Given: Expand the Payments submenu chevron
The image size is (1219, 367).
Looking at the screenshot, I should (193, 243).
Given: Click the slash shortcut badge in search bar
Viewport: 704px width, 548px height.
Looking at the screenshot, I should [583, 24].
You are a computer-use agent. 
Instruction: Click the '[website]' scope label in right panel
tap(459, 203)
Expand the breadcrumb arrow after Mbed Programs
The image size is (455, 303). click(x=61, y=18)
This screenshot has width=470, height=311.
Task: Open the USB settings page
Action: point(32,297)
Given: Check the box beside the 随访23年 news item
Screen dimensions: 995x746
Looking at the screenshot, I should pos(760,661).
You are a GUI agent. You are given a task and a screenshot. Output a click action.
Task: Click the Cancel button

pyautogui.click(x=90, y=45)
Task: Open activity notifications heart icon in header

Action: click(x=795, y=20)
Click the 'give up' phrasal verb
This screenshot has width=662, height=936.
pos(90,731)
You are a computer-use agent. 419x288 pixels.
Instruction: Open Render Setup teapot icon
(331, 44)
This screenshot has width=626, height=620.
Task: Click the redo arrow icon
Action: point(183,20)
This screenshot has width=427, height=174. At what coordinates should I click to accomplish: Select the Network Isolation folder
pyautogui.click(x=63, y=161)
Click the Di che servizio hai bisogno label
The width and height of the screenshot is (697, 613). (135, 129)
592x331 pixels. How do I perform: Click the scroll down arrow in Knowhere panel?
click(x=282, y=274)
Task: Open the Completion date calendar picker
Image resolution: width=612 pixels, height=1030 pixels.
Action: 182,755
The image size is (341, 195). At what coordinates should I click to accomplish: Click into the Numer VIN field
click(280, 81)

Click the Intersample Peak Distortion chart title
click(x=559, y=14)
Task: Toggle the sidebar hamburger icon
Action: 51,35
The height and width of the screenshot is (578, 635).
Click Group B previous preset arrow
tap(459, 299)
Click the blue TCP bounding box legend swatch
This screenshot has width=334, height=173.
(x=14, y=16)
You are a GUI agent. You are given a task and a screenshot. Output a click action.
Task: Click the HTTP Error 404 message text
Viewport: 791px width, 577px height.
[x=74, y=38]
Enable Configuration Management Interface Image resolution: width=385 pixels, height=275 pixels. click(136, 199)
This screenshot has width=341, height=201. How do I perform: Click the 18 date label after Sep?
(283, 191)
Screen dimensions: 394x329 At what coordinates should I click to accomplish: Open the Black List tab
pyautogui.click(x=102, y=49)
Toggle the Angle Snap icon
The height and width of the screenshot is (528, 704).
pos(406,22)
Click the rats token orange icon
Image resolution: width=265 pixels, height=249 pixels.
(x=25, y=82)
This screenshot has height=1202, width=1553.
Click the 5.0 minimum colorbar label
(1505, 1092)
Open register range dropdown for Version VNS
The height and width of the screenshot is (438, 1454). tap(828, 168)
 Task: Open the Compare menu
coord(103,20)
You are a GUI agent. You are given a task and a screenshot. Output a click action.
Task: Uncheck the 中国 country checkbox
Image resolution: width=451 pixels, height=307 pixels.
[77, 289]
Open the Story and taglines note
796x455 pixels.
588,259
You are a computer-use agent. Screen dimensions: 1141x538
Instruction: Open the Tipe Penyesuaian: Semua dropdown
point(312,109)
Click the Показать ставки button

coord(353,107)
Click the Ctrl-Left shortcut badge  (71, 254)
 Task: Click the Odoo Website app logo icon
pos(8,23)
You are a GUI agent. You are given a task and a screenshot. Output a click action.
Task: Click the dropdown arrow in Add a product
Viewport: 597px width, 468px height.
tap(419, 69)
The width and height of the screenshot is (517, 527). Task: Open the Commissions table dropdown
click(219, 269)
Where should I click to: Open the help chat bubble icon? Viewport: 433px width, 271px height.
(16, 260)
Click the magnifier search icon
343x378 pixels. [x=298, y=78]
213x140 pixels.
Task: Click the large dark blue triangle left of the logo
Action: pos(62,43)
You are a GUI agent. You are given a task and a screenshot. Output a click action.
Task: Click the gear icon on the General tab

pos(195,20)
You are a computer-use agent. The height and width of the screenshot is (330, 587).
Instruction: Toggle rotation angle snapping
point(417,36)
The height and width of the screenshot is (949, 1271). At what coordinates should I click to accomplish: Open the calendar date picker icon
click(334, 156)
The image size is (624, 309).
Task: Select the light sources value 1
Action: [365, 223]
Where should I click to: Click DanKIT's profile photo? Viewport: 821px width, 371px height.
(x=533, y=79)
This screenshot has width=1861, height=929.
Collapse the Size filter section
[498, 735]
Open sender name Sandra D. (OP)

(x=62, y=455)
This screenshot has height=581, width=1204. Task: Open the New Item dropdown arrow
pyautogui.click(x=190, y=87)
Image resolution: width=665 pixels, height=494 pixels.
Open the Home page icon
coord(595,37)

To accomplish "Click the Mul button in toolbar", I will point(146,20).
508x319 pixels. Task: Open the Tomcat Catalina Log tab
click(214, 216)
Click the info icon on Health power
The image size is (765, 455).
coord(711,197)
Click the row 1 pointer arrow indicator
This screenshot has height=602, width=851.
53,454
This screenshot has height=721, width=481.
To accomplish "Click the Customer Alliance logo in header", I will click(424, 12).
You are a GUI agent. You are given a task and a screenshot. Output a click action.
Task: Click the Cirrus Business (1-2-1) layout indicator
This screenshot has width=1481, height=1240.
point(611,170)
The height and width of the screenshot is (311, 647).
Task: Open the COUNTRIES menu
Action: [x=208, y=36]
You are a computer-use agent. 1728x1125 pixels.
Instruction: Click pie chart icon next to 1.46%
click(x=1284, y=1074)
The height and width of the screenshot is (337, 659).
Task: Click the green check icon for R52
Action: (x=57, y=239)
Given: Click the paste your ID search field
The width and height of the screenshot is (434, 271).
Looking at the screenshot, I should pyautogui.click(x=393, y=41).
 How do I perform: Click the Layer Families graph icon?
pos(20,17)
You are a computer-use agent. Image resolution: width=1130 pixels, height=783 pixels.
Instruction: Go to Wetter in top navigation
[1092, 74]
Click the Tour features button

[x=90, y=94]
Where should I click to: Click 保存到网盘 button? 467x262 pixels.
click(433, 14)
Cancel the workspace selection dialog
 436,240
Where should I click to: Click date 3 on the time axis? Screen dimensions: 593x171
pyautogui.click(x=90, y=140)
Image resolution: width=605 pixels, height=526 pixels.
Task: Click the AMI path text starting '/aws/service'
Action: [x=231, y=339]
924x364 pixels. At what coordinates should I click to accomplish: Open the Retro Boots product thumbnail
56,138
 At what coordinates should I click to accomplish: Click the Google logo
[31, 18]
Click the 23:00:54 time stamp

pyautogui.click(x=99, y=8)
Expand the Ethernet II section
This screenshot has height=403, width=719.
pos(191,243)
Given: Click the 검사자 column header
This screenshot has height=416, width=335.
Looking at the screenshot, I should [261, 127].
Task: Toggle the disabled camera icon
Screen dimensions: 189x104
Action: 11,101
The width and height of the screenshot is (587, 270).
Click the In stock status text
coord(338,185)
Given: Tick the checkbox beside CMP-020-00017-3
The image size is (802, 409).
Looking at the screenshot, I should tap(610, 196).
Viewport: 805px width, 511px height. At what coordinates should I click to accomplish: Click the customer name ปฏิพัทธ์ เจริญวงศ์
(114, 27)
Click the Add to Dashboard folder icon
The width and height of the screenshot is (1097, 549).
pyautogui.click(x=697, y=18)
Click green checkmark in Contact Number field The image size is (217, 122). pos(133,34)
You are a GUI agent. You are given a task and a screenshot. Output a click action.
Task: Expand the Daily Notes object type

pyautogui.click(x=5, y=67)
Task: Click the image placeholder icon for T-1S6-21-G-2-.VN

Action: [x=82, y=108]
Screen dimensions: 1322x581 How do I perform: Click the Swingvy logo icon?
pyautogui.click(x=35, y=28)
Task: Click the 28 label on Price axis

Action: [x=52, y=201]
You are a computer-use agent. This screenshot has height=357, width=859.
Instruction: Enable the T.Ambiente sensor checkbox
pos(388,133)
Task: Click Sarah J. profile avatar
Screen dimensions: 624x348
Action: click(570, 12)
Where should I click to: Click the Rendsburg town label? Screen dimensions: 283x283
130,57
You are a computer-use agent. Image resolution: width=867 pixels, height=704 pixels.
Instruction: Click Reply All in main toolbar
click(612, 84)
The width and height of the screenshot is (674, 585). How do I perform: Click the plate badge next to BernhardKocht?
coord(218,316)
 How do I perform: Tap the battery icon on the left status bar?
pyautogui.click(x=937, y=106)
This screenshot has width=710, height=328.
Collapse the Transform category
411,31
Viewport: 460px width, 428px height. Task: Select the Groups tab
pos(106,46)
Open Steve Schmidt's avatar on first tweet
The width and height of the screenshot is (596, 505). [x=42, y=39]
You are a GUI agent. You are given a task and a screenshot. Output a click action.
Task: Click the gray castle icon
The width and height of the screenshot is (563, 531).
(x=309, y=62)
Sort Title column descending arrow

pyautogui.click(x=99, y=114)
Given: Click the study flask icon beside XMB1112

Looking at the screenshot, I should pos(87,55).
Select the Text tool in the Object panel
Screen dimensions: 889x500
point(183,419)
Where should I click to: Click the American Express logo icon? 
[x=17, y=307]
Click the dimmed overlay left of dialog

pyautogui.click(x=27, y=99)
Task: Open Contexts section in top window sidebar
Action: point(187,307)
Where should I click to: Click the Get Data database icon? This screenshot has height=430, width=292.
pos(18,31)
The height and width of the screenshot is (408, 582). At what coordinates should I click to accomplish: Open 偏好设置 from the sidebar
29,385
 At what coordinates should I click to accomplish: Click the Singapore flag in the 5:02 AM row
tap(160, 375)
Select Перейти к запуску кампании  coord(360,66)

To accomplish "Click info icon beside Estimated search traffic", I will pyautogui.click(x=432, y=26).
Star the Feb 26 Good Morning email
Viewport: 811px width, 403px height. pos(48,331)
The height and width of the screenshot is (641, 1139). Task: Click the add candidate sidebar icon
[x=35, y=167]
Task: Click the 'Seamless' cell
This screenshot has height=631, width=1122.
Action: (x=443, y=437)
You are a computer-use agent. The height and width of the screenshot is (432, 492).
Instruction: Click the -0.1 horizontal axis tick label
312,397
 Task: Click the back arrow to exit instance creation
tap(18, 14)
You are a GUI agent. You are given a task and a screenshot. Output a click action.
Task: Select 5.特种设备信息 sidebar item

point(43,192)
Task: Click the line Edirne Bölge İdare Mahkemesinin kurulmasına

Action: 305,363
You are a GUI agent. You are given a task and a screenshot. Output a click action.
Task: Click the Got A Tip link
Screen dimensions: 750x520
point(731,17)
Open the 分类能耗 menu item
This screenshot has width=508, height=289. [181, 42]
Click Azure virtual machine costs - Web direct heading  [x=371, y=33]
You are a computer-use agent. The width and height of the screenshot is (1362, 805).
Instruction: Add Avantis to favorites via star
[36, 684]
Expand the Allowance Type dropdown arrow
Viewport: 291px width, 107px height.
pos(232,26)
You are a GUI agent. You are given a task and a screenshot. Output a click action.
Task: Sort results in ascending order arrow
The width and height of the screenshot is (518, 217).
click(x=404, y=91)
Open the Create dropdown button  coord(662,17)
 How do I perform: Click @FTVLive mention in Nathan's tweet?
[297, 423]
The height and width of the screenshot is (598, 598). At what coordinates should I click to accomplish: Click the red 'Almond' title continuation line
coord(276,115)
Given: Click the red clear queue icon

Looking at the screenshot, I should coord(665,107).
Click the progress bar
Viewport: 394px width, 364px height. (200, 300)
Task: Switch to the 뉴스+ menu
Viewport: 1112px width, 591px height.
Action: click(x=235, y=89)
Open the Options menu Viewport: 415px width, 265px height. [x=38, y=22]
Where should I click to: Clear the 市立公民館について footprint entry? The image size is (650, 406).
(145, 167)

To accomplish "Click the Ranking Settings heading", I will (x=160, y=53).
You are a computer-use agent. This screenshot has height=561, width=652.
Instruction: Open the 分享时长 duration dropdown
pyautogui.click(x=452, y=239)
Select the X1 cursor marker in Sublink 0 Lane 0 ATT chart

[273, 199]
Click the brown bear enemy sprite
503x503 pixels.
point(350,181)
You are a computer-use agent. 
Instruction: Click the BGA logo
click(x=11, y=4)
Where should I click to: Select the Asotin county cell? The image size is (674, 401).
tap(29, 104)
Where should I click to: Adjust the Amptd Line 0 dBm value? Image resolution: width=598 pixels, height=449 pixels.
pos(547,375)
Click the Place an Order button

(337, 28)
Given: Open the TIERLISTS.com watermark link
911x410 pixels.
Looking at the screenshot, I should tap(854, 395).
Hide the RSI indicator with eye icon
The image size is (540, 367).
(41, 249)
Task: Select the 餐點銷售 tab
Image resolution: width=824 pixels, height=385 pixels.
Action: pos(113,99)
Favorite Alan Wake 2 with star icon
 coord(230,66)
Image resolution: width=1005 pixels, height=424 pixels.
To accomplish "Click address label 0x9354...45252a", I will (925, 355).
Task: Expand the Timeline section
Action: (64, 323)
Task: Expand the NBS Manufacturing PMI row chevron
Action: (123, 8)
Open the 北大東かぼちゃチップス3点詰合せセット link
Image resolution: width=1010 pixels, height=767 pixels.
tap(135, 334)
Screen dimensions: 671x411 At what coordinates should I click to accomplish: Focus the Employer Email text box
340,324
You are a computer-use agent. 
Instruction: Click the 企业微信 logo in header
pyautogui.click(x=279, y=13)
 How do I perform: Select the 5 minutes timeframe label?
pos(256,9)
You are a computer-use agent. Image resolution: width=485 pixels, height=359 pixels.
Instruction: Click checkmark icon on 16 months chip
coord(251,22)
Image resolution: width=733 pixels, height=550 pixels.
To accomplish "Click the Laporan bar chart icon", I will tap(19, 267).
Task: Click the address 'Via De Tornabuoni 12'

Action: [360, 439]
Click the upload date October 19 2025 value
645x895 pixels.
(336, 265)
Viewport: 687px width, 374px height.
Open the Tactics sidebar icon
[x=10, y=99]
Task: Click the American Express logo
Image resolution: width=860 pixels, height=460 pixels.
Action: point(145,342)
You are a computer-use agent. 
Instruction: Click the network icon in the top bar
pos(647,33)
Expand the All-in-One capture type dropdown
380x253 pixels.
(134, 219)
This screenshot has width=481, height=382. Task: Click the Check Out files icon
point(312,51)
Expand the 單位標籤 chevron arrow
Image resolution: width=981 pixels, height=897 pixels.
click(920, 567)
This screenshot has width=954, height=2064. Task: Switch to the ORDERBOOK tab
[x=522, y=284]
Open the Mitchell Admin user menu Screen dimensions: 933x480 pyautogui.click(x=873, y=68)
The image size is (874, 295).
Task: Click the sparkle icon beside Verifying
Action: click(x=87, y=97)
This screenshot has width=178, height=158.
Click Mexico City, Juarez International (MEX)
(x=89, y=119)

☆ ☆ ☆ ☆

◆ To do ◆
Copy, exactly and only, the lines above that begin with the one containing "The image size is (341, 195)." and finish with the one containing "The height and width of the screenshot is (578, 635).".

◆ Answer below ◆
The image size is (341, 195). At what coordinates should I click to accomplish: Click into the Numer VIN field
click(280, 81)

Click the Intersample Peak Distortion chart title
click(x=559, y=14)
Task: Toggle the sidebar hamburger icon
Action: 51,35
The height and width of the screenshot is (578, 635).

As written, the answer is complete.